How a random seed secured our release

How a random seed secured our release
Photo by Fahim mohammed / Unsplash

Before I dive into the story, let me briefly revisit the idea of a random seed. We all know that computers don't generate truly random numbers. Under the hood, every "random" value is produced by a deterministic function that accepts a seed. If you call that function with the same seed on different machines, you'll get the same sequence of outputs.

You probably remember this from university, but many engineers never use it again, depending on their specific domain. In gamedev, deterministic randomness is everywhere because it helps build reproducible multiplayer simulations. In healthcare, where I work, randomness is almost never part of the daily toolkit.

And that's exactly why the seed became a valuable tool in an unexpected situation.

The problem

We have two systems:

  • External system that performs checks and enriches incoming data
  • Internal system that consumes these enriched results and applies business logic

The external system had no testing environment. The only way to test anything was by sending data to a production environment. Not ideal, but at the time we had no alternatives.

The check output, which is performed by the external system, is simple: Passed/Not Passed. To extend our test coverage without affecting production, we began considering the creation of a mock service that mimics the behavior of the external system.

But building a full replica was too expensive: too many moving parts, tight deadlines, introducing new infrastructure entries, and risk of spending too many hours on it.

So, the challenge became: how do we simulate stable check results without storing anything in the mock service? We intentionally avoided persistence to keep the mock lightweight and isolated.

The solution

Switching from push to pull

The external system expected our internal system to push data into it, and then it would push the results back. In the mock version, we changed only the first part of this flow. Instead of the internal system pushing data out, the mock service now pulls the records that are waiting for an external check directly from our existing API. The response flow remains the same: the mock still pushes the results back to the internal system, just like the external system would.

This approach enables us to avoid introducing new endpoints, infrastructure, or additional integration flows.

Consistent results

Once I generated a draft UI for the mock service, it became clear that each record needed a "check result" visible on screen. These results must be:

  • consistent for every user
  • consistent across different application restarts
  • consistent across deployments
  • generated without any database or additional storage.
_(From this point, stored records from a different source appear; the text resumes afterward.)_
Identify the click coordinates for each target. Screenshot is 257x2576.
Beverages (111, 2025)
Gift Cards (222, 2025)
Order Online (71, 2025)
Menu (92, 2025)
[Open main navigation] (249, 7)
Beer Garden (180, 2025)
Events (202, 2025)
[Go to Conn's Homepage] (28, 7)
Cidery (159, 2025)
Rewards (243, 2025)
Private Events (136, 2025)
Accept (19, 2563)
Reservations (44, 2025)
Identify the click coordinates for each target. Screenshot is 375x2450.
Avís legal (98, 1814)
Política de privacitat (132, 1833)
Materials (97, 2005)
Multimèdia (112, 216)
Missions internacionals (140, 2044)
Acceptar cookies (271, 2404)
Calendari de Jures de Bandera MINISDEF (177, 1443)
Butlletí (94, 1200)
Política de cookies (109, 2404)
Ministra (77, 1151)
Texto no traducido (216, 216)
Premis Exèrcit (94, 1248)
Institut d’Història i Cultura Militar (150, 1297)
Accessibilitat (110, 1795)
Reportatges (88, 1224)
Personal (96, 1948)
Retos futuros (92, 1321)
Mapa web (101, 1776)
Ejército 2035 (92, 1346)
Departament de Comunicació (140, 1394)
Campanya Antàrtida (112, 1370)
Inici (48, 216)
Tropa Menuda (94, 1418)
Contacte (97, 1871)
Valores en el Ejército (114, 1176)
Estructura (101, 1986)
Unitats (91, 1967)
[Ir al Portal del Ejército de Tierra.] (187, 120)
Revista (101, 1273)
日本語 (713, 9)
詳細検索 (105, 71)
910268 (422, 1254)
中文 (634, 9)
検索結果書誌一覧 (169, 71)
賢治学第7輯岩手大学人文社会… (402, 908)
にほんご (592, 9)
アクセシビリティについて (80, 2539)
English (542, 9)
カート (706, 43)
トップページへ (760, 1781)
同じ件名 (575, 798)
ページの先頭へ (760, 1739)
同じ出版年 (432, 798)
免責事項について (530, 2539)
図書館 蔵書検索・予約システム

This is where the seed stepped in.

For each record, I initialize a new instance of a random generator using the record's unique ID as a seed. Then I generate the check results. It provides me with deterministic randomness (the same record ID always produces the same outcome), statelessness (no need to store any information), and simplicity.

You can extend this idea to generate entire sets of synthetic data: patient demographics, timestamps, flags, whatever you need. Everything stays reproducible and stable without any persistence layer.

It's a simple trick, but in this project, it saved us a significant amount of time, secured a planned release date, and prevented the need for new infrastructure (except for the service itself).